Illustrative is the absence of public discussion over the Aquino administration policy of “inviting” US troops to use Philippine bases on a “temporary” basis. The terms in which the policy is being described and framed seek to avoid a clash with the Constitutional prohibition on foreign military bases and the presence of foreign troops in Philippine territory.
The linguistic legerdemain aside—the “invitation” is being issued in the context of the US “pivot” to Asia, while the supposedly temporary presence of US troops has been going on for well over a decade—the policy has vast implications on Philippine sovereignty, politics and society. Despite its expected and other possible impacts, when it was first proposed the dominant press provided neither the historical nor current context that would have provoked public debate on the basis of the lessons the country learned from the 90 years during which foreign troops were based in several US military installations in the Philippines.
Only in the past few days has some of these implications found space in one broadsheet. In an attempt to put in context the refusal of the Senate to approve a treaty extending the lease on US bases in 1990, and to provide a background on the deployment of US troops in Philippine bases, the Philippine Daily Inquirer looked into the possible resurgence of prostitution in and around the “facilities” where US troops would be based. The networks have so far not bothered to recall history and the lessons citizens may learn from it.
While some senators are likely to question the constitutionality of the Aquino administration “invitation” to US troops and its coyly deceptive description of their presence in Philippine territory as “temporary,” most citizens are likely to ask what the fuss is all about.
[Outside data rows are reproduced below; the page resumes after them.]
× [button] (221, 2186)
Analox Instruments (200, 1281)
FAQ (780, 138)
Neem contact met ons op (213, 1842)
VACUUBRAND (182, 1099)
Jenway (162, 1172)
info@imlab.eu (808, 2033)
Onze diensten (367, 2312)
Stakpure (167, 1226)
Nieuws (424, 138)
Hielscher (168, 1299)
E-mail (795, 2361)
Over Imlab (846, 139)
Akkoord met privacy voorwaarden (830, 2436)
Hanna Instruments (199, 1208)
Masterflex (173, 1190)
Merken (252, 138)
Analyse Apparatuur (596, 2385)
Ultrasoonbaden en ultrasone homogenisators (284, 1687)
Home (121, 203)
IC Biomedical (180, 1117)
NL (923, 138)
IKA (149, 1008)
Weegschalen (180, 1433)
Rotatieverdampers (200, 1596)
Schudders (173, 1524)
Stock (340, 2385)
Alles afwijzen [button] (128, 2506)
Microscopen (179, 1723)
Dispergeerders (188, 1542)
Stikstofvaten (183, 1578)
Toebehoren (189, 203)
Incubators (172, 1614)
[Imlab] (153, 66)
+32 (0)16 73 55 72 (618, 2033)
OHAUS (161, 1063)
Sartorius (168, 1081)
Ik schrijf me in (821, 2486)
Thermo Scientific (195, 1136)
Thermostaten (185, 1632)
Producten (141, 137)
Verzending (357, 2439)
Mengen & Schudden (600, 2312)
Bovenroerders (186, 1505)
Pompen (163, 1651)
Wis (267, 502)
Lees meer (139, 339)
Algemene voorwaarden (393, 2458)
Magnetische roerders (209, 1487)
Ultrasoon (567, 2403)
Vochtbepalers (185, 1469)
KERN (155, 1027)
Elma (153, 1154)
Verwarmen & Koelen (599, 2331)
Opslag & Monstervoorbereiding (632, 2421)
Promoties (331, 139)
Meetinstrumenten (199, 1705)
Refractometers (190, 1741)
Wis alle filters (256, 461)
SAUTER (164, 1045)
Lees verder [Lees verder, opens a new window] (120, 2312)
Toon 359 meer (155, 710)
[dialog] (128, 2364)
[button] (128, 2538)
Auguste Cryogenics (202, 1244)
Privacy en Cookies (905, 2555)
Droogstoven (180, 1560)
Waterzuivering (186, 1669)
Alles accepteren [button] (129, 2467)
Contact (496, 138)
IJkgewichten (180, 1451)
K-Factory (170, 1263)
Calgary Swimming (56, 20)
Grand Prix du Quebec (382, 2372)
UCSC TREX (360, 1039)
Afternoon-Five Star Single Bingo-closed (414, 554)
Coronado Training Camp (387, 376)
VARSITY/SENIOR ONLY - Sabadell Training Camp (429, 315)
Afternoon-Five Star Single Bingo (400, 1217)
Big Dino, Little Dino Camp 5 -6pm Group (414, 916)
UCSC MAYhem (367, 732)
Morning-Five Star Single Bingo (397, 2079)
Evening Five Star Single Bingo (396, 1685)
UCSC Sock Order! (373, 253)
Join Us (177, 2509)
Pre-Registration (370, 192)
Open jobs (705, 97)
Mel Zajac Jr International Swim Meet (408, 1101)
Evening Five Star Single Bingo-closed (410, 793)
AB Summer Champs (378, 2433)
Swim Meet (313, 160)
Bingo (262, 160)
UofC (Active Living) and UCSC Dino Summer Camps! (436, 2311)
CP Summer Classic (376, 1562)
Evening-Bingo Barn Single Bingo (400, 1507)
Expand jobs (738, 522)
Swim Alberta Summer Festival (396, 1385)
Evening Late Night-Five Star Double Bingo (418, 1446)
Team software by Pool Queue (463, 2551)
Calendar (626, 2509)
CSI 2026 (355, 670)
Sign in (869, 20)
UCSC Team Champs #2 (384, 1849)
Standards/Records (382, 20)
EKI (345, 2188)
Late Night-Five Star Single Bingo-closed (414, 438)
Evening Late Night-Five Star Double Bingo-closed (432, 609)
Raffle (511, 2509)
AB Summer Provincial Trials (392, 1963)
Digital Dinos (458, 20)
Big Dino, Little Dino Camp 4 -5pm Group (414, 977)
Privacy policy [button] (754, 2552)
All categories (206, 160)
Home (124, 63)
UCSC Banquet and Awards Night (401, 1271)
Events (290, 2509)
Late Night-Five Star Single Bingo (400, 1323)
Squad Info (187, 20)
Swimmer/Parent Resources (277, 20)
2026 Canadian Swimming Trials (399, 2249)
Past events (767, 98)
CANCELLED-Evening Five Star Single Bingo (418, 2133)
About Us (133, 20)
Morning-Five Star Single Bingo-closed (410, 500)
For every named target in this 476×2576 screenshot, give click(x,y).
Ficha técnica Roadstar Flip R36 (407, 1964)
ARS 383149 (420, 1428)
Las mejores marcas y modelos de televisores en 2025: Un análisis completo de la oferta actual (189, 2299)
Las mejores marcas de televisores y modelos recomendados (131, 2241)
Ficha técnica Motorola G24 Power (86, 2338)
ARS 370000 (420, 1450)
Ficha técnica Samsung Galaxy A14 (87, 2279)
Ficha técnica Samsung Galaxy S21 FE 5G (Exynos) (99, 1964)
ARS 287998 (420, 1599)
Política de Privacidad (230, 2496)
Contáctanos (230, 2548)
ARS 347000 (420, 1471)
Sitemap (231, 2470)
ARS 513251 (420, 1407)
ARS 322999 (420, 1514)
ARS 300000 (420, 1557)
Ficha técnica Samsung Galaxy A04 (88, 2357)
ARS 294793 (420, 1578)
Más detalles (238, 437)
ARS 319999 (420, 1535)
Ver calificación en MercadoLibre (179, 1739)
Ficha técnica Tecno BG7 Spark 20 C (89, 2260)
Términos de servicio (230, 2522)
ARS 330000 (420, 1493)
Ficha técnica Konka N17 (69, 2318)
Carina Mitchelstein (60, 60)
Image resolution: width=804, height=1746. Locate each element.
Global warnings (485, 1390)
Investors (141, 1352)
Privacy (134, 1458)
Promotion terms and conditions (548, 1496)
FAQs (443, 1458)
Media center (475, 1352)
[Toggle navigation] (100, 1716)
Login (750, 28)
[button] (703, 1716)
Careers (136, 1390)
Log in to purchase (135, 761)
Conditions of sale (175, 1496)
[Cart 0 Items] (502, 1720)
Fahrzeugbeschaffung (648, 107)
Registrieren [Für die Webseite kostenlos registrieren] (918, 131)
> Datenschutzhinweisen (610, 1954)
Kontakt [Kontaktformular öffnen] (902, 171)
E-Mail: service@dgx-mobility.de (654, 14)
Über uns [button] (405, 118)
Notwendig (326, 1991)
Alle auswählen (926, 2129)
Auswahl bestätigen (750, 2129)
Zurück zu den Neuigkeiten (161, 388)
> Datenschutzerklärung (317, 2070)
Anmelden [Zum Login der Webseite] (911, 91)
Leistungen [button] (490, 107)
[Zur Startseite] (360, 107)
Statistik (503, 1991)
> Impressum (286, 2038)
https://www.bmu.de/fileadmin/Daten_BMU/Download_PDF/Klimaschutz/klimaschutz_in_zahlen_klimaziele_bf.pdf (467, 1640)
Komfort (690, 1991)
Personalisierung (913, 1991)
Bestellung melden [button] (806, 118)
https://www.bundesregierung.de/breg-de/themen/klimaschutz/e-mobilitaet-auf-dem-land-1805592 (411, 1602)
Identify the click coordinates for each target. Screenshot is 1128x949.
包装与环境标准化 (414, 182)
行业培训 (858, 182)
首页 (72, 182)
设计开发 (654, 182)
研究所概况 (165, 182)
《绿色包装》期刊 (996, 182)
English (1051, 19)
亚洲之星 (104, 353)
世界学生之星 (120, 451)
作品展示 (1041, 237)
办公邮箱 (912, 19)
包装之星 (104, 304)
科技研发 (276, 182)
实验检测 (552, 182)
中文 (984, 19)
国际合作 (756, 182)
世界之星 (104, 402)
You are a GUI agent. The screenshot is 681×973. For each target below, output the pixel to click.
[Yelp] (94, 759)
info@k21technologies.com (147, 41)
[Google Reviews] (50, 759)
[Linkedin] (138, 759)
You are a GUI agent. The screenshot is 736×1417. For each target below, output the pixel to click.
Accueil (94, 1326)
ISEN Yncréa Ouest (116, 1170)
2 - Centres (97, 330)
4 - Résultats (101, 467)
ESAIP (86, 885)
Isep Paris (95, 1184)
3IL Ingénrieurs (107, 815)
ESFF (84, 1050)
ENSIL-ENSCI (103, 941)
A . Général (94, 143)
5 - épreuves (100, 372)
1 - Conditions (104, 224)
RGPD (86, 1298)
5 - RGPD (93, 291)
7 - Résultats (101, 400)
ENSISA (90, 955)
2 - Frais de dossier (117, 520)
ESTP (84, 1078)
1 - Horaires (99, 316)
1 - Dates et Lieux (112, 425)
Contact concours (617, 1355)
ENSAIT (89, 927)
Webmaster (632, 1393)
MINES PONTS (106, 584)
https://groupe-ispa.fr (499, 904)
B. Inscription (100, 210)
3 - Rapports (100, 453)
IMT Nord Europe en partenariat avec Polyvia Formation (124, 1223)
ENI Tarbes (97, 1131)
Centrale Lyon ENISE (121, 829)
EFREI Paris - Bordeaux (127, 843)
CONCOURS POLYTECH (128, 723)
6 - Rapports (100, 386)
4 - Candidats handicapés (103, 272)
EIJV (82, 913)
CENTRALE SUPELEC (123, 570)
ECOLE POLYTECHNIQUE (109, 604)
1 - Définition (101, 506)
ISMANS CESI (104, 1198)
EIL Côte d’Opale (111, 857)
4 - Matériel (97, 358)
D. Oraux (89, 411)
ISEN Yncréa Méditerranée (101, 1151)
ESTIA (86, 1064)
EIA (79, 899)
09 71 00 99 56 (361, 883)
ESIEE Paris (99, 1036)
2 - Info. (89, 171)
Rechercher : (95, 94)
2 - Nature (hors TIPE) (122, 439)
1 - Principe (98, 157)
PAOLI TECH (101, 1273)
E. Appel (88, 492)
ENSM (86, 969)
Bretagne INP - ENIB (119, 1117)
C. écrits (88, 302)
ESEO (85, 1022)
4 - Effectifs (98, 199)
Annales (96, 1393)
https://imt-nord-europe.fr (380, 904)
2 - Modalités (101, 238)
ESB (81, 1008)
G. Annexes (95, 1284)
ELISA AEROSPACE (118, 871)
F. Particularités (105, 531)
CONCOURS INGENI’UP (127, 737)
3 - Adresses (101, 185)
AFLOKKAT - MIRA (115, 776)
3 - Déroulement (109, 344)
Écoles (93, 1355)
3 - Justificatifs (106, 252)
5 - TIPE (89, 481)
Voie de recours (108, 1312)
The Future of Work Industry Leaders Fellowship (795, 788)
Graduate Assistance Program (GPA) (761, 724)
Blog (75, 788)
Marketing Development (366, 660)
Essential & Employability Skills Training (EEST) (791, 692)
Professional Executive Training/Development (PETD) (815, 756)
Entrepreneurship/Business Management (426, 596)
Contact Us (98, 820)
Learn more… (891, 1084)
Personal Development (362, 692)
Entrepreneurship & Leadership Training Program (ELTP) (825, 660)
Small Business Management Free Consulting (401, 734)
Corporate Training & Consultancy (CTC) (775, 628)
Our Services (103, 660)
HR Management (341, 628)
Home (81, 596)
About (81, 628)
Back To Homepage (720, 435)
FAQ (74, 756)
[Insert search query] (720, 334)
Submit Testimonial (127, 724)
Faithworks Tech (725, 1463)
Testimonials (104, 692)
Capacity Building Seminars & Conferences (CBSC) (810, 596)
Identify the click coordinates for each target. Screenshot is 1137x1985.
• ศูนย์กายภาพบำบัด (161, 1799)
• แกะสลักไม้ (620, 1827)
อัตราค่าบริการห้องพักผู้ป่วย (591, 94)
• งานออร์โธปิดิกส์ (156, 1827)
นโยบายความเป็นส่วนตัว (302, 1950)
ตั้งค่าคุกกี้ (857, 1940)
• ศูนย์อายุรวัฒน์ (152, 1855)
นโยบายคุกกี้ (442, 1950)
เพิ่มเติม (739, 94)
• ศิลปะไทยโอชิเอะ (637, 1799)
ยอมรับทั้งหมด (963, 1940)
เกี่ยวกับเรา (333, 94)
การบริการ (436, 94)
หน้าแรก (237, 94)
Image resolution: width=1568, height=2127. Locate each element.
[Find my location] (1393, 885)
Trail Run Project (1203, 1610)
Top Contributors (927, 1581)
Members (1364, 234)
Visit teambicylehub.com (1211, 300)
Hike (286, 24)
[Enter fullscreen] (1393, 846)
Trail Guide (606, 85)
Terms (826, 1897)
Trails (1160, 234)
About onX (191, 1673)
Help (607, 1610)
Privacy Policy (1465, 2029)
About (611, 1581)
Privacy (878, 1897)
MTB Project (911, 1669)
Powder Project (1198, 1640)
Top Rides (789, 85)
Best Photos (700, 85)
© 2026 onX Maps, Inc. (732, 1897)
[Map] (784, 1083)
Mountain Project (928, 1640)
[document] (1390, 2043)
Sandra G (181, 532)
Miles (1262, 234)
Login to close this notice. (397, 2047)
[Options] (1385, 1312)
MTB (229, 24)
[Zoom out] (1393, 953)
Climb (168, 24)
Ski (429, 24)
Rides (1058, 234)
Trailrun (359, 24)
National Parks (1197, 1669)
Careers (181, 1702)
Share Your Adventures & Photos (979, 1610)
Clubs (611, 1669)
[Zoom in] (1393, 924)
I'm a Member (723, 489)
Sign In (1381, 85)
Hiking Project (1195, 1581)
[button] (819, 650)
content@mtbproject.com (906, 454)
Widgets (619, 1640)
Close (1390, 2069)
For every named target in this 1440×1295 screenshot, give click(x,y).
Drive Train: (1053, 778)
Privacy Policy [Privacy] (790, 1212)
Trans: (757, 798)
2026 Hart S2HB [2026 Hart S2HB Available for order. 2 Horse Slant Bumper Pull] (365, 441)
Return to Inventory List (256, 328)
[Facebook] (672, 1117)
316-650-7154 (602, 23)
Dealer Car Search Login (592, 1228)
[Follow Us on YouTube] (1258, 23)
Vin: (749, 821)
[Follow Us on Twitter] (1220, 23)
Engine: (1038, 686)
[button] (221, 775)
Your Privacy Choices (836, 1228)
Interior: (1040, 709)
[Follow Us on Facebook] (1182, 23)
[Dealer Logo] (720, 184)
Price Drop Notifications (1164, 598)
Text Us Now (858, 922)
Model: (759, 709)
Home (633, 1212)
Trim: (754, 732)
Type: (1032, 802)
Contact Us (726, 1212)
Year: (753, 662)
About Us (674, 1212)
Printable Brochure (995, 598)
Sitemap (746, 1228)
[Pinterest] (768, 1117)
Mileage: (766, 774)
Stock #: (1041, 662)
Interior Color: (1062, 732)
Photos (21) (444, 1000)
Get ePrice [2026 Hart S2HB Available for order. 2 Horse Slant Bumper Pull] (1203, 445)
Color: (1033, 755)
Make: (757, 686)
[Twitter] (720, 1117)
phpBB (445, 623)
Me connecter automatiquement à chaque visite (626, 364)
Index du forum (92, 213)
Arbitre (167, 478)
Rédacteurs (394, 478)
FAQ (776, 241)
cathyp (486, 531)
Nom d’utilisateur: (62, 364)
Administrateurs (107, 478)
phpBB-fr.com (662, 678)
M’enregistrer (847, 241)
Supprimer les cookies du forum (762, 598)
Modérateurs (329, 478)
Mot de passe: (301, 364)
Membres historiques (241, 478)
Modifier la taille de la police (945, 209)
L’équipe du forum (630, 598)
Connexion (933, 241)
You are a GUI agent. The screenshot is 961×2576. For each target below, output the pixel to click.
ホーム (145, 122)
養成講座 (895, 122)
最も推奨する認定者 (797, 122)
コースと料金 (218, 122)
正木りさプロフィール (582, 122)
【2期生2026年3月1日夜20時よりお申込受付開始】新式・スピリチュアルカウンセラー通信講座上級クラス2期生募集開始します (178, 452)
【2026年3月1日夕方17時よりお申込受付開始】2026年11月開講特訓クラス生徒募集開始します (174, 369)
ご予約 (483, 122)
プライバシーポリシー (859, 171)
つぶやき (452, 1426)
It’s not a Senate debate over the Aquino policy that’s the danger, but the lack of public discussion over an issue that can have far-reaching consequences on Filipino lives. For that appalling state much of the blame must be laid on the dominant media.###
*Mislabeled the mainstream, corporate media dominate the Philippine press and media landscape in terms of size and reach, but it is the alternative press, with its over a hundred years of history and relevance—from La Solidaridad, Kalayaan and El Renacimiento to We Forum, Veritas and Bulatlat– that constitutes the mainstream tradition in Philippine media.